▸ **Directions**: Starting with the first line and ending with the last, transcribe the data exactly.

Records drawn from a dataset
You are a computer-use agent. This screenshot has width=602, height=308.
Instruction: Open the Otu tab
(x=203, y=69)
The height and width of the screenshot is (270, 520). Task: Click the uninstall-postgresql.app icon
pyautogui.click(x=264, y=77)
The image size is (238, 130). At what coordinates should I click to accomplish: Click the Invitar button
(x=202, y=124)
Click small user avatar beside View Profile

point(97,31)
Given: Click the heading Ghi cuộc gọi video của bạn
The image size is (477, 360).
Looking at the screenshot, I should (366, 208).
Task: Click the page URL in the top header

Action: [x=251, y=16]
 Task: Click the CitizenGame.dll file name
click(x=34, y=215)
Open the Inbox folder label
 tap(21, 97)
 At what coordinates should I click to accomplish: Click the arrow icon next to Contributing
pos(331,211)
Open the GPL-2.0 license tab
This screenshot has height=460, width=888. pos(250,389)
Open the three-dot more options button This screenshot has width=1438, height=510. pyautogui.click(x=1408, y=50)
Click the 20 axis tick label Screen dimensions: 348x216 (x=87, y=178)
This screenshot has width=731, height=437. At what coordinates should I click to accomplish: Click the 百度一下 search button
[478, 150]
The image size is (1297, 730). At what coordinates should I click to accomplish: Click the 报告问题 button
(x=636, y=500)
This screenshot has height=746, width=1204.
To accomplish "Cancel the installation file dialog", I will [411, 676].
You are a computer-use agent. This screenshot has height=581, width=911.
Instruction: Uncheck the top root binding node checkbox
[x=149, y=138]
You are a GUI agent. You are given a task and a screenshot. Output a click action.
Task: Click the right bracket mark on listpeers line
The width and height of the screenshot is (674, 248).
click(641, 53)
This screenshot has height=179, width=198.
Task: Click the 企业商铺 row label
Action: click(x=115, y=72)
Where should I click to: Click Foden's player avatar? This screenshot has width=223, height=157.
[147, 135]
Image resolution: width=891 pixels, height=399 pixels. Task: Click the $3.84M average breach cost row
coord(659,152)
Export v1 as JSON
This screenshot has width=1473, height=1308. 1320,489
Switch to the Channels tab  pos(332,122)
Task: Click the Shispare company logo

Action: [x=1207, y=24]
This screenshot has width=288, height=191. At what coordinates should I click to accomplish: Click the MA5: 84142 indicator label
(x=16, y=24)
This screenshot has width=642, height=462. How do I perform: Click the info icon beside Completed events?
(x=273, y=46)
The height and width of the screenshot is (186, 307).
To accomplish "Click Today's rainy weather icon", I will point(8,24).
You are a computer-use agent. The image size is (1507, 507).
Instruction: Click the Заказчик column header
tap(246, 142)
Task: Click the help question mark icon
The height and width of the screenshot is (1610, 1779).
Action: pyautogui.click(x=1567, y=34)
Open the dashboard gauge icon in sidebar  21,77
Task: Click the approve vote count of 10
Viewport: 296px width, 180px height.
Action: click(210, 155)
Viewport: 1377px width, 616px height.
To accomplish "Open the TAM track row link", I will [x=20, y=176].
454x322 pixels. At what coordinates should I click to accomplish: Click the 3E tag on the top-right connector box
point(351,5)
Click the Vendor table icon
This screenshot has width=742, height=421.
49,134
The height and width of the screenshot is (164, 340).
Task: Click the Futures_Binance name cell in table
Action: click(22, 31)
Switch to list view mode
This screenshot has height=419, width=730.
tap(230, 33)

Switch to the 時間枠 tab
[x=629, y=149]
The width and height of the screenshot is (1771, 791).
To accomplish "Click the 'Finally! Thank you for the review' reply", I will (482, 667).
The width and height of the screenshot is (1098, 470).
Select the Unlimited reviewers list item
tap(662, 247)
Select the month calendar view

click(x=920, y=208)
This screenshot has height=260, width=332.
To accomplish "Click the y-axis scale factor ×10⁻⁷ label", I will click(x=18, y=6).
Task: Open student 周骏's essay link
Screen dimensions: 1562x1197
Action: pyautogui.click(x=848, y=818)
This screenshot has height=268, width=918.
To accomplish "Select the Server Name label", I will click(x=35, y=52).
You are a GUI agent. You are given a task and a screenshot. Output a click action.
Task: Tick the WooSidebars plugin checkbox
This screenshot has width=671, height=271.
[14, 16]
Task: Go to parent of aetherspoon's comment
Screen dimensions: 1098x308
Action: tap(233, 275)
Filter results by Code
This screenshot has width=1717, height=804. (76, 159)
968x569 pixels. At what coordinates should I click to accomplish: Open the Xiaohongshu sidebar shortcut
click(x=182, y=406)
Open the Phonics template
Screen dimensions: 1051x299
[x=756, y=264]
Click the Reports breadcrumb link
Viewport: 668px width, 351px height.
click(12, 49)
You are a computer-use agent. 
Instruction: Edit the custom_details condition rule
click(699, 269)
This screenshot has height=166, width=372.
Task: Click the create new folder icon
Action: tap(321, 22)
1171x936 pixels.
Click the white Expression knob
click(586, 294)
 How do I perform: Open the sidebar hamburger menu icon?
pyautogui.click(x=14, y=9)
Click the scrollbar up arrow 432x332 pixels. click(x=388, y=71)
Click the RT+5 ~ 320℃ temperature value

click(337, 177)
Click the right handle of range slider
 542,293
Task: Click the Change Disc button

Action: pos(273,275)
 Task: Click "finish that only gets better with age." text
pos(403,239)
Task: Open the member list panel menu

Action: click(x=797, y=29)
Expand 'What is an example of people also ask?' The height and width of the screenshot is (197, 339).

▸ **Reply**:
You are a computer-use agent. This screenshot has width=602, height=308.
Instruction: Open the Otu tab
(x=203, y=69)
The height and width of the screenshot is (270, 520). Task: Click the uninstall-postgresql.app icon
pyautogui.click(x=264, y=77)
The image size is (238, 130). At what coordinates should I click to accomplish: Click the Invitar button
(x=202, y=124)
Click small user avatar beside View Profile

point(97,31)
Given: Click the heading Ghi cuộc gọi video của bạn
The image size is (477, 360).
Looking at the screenshot, I should (366, 208).
Task: Click the page URL in the top header

Action: [x=251, y=16]
 Task: Click the CitizenGame.dll file name
click(x=34, y=215)
Open the Inbox folder label
 tap(21, 97)
 At what coordinates should I click to accomplish: Click the arrow icon next to Contributing
pos(331,211)
Open the GPL-2.0 license tab
This screenshot has height=460, width=888. pos(250,389)
Open the three-dot more options button This screenshot has width=1438, height=510. pyautogui.click(x=1408, y=50)
Click the 20 axis tick label Screen dimensions: 348x216 (x=87, y=178)
This screenshot has width=731, height=437. At what coordinates should I click to accomplish: Click the 百度一下 search button
[478, 150]
The image size is (1297, 730). At what coordinates should I click to accomplish: Click the 报告问题 button
(x=636, y=500)
This screenshot has height=746, width=1204.
To accomplish "Cancel the installation file dialog", I will [411, 676].
You are a computer-use agent. This screenshot has height=581, width=911.
Instruction: Uncheck the top root binding node checkbox
[x=149, y=138]
You are a GUI agent. You are given a task and a screenshot. Output a click action.
Task: Click the right bracket mark on listpeers line
The width and height of the screenshot is (674, 248).
click(641, 53)
This screenshot has height=179, width=198.
Task: Click the 企业商铺 row label
Action: click(x=115, y=72)
Where should I click to: Click Foden's player avatar? This screenshot has width=223, height=157.
[147, 135]
Image resolution: width=891 pixels, height=399 pixels. Task: Click the $3.84M average breach cost row
coord(659,152)
Export v1 as JSON
This screenshot has width=1473, height=1308. 1320,489
Switch to the Channels tab  pos(332,122)
Task: Click the Shispare company logo

Action: [x=1207, y=24]
This screenshot has width=288, height=191. At what coordinates should I click to accomplish: Click the MA5: 84142 indicator label
(x=16, y=24)
This screenshot has width=642, height=462. How do I perform: Click the info icon beside Completed events?
(x=273, y=46)
The height and width of the screenshot is (186, 307).
To accomplish "Click Today's rainy weather icon", I will point(8,24).
You are a computer-use agent. The image size is (1507, 507).
Instruction: Click the Заказчик column header
tap(246, 142)
Task: Click the help question mark icon
The height and width of the screenshot is (1610, 1779).
Action: pyautogui.click(x=1567, y=34)
Open the dashboard gauge icon in sidebar  21,77
Task: Click the approve vote count of 10
Viewport: 296px width, 180px height.
Action: click(210, 155)
Viewport: 1377px width, 616px height.
To accomplish "Open the TAM track row link", I will [x=20, y=176].
454x322 pixels. At what coordinates should I click to accomplish: Click the 3E tag on the top-right connector box
point(351,5)
Click the Vendor table icon
This screenshot has width=742, height=421.
49,134
The height and width of the screenshot is (164, 340).
Task: Click the Futures_Binance name cell in table
Action: click(22, 31)
Switch to list view mode
This screenshot has height=419, width=730.
tap(230, 33)

Switch to the 時間枠 tab
[x=629, y=149]
The width and height of the screenshot is (1771, 791).
To accomplish "Click the 'Finally! Thank you for the review' reply", I will (482, 667).
The width and height of the screenshot is (1098, 470).
Select the Unlimited reviewers list item
tap(662, 247)
Select the month calendar view

click(x=920, y=208)
This screenshot has height=260, width=332.
To accomplish "Click the y-axis scale factor ×10⁻⁷ label", I will click(x=18, y=6).
Task: Open student 周骏's essay link
Screen dimensions: 1562x1197
Action: pyautogui.click(x=848, y=818)
This screenshot has height=268, width=918.
To accomplish "Select the Server Name label", I will click(x=35, y=52).
You are a GUI agent. You are given a task and a screenshot. Output a click action.
Task: Tick the WooSidebars plugin checkbox
This screenshot has width=671, height=271.
[14, 16]
Task: Go to parent of aetherspoon's comment
Screen dimensions: 1098x308
Action: tap(233, 275)
Filter results by Code
This screenshot has width=1717, height=804. (76, 159)
968x569 pixels. At what coordinates should I click to accomplish: Open the Xiaohongshu sidebar shortcut
click(x=182, y=406)
Open the Phonics template
Screen dimensions: 1051x299
[x=756, y=264]
Click the Reports breadcrumb link
Viewport: 668px width, 351px height.
click(12, 49)
You are a computer-use agent. 
Instruction: Edit the custom_details condition rule
click(699, 269)
This screenshot has height=166, width=372.
Task: Click the create new folder icon
Action: tap(321, 22)
1171x936 pixels.
Click the white Expression knob
click(586, 294)
 How do I perform: Open the sidebar hamburger menu icon?
pyautogui.click(x=14, y=9)
Click the scrollbar up arrow 432x332 pixels. click(x=388, y=71)
Click the RT+5 ~ 320℃ temperature value

click(337, 177)
Click the right handle of range slider
 542,293
Task: Click the Change Disc button

Action: pos(273,275)
 Task: Click "finish that only gets better with age." text
pos(403,239)
Task: Open the member list panel menu

Action: click(x=797, y=29)
Expand 'What is an example of people also ask?' The height and width of the screenshot is (197, 339).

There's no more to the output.